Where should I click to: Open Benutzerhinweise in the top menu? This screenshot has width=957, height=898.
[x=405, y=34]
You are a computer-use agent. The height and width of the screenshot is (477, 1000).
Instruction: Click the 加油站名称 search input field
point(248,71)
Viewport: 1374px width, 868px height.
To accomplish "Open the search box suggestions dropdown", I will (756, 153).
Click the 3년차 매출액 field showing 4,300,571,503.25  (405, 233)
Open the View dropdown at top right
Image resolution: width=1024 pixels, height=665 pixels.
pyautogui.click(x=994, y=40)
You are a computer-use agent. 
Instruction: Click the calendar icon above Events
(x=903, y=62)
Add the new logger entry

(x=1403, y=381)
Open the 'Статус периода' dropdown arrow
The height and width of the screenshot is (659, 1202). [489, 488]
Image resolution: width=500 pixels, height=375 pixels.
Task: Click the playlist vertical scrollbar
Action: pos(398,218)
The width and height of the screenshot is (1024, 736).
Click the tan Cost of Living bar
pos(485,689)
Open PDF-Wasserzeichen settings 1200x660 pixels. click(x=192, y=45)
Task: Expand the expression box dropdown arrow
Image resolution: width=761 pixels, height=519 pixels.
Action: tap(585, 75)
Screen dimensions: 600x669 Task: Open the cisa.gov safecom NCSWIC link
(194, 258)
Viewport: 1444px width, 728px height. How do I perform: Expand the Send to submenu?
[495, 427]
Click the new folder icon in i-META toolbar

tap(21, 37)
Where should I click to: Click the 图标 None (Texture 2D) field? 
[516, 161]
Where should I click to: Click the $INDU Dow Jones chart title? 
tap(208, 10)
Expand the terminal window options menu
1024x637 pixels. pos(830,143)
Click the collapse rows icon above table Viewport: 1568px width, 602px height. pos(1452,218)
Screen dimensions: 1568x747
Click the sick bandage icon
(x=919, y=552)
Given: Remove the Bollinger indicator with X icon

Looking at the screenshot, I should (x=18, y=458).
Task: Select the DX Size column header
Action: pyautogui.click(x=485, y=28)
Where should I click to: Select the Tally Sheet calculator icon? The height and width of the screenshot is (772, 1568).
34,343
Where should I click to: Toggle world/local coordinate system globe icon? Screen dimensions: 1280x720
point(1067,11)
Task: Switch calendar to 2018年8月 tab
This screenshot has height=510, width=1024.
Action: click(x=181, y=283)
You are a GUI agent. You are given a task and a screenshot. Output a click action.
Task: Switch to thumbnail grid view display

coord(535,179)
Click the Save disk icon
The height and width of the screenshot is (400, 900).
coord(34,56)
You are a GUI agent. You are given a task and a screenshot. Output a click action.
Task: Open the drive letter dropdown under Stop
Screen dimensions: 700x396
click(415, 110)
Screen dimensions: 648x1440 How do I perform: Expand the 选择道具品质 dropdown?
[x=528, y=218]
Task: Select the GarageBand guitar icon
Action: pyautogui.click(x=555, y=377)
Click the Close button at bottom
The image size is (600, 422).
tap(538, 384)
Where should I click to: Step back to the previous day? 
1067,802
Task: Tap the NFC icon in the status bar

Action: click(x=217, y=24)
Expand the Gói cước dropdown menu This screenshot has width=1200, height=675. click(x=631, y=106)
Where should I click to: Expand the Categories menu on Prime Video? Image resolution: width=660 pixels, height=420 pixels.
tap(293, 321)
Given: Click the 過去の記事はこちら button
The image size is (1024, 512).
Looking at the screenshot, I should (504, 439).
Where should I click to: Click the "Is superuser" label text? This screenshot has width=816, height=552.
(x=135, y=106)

____

Task to complete ▸ From the listing above, output exactly the run of lines that starts with the line containing "Task: Switch calendar to 2018年8月 tab" and ends with the line containing "Expand the Gói".

The completed task ▸
Task: Switch calendar to 2018年8月 tab
This screenshot has height=510, width=1024.
Action: click(x=181, y=283)
You are a GUI agent. You are given a task and a screenshot. Output a click action.
Task: Switch to thumbnail grid view display

coord(535,179)
Click the Save disk icon
The height and width of the screenshot is (400, 900).
coord(34,56)
You are a GUI agent. You are given a task and a screenshot. Output a click action.
Task: Open the drive letter dropdown under Stop
Screen dimensions: 700x396
click(415, 110)
Screen dimensions: 648x1440 How do I perform: Expand the 选择道具品质 dropdown?
[x=528, y=218]
Task: Select the GarageBand guitar icon
Action: pyautogui.click(x=555, y=377)
Click the Close button at bottom
The image size is (600, 422).
tap(538, 384)
Where should I click to: Step back to the previous day? 
1067,802
Task: Tap the NFC icon in the status bar

Action: click(x=217, y=24)
Expand the Gói cước dropdown menu This screenshot has width=1200, height=675. click(x=631, y=106)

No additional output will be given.